Text block —
══════════
The rest of her season did not live up to the heights of that two week stretch, but she still finished the year in the top forty on the money list with a two year exemption. She has plenty of time to see where her talents will take her in the future.

Jimin's 2006 season was decent, but was severely truncated due to a foot injury she suffered during the LPGA Championship midyear. She missed most of the rest of the year after that. Fortunately, her 2007 season was injury free and a return to form. Although she did not claim a win, she had good finishes in all four Majors, highlighted by a tie for 16th at the US Women's Open, and finished the year with a top ten at the Tournament of Champions. She just missed out on finishing in the top forty on the money list.

2008 was another decent season for Jimin. She finished 51st on the money list, with three top tens and over $300,000 in earnings. She did a little worse overall in 2009, but had her first top ten in a Major when she finished tied for 8th at the Kraft Nabisco.

2010 was a fantastic year for Jimin, highlighted by her second career win at the Sime Darby Malaysia. At that tournament, she was unstoppable in the final round, making birdies on 3 of her final 4 holes to shoot a 65. The entire back nine she was in a fierce battle with American star Juli Inkster, who was trying to become the oldest player to ever win on tour. Inkster had a one shot lead over Kang when Jimin birdied the 18th hole to move into a tie for the lead while Juli waited in the fairway for her turn. Inkster then hit her approach into a bunker and could not get it up and down, thus giving the win to Jimin.

Among Jimin's other highlights of 2010 was her best ever Major, a tie for 7th, at the LPGA Championship, and a tie for 8th at the Mizuno Classic. Kang also had her most lucrative year on tour, earning over $500,000, recorded her best scoring average by far with a 71.81 (28th in the league), and achieved her best money list finish, 22nd.

2011 was not as good a season for Kang as 2010 had been, but she still finished in the top 40 on the money list and had one great tournament. At the Hana Bank Championship in Korea, she finished tied for third. That was her sole top ten of the year. In 2012, she made a little more than $100,000, with one top ten at the Honda LPGA event in Thailand. She finished 69th on the money list.

In 2013, Jimin only played four full events before an undisclosed medical problem sidelined her for the rest of the season. Her best finish out of those four events was a tie for 13th at the RR Donnelly Founders Cup in March. Jimin played more events in 2014, but only made $41,000. Her best finish that season was a tie for 32nd.
══════════
Provided data —
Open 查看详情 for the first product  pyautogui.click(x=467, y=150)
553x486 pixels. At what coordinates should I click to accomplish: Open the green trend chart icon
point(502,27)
══════════
About this task —
In the text about Jimin Kang's golf career, which tournament gave her the tie for 7th that was her best ever Major?

Written answer —
The LPGA Championship in 2010.